● What the exercise asks
Should a line below contain the word "Comercialpara", report it.

Records from a dataset:
Segment Open

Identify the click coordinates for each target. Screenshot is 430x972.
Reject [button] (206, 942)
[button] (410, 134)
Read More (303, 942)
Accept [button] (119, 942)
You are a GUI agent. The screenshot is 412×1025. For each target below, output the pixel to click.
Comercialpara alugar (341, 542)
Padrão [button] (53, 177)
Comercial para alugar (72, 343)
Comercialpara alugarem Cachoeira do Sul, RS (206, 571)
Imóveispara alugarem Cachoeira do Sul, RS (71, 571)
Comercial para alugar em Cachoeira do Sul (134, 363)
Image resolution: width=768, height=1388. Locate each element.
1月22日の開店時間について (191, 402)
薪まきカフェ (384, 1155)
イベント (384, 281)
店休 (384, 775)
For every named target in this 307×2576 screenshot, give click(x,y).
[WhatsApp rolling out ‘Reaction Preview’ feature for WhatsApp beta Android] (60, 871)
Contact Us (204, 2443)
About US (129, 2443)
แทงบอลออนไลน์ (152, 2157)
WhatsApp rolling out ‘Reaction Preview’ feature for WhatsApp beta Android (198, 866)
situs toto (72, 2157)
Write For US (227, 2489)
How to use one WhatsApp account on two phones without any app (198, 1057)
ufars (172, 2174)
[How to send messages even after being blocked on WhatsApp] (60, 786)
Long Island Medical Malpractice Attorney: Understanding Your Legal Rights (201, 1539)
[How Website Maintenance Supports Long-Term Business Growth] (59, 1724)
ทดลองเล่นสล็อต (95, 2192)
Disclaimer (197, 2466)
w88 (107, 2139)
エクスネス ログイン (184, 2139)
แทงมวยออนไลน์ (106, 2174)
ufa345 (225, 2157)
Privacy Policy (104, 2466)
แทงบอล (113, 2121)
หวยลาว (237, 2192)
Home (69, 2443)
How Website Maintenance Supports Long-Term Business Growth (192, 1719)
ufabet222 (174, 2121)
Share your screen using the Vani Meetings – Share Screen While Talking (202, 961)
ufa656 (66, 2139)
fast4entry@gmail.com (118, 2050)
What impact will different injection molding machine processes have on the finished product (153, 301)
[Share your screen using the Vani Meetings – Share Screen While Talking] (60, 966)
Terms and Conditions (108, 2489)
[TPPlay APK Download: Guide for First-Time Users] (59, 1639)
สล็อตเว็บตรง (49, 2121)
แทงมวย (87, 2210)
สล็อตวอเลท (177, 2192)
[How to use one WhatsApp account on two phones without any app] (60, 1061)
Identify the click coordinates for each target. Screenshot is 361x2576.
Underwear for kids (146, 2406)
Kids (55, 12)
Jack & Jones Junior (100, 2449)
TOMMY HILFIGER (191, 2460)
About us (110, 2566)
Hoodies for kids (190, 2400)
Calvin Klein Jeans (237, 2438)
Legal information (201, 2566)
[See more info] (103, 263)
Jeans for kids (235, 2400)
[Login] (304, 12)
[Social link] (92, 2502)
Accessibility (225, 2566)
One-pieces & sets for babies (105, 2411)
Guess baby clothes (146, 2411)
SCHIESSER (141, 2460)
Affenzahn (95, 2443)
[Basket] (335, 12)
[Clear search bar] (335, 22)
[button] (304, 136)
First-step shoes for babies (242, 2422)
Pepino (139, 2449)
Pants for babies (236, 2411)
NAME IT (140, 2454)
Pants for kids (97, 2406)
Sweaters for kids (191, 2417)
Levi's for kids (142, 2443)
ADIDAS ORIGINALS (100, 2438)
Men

Segment Closed

● Solution to this problem
Comercialpara alugar (341, 542)
Comercialpara alugarem Cachoeira do Sul, RS (206, 571)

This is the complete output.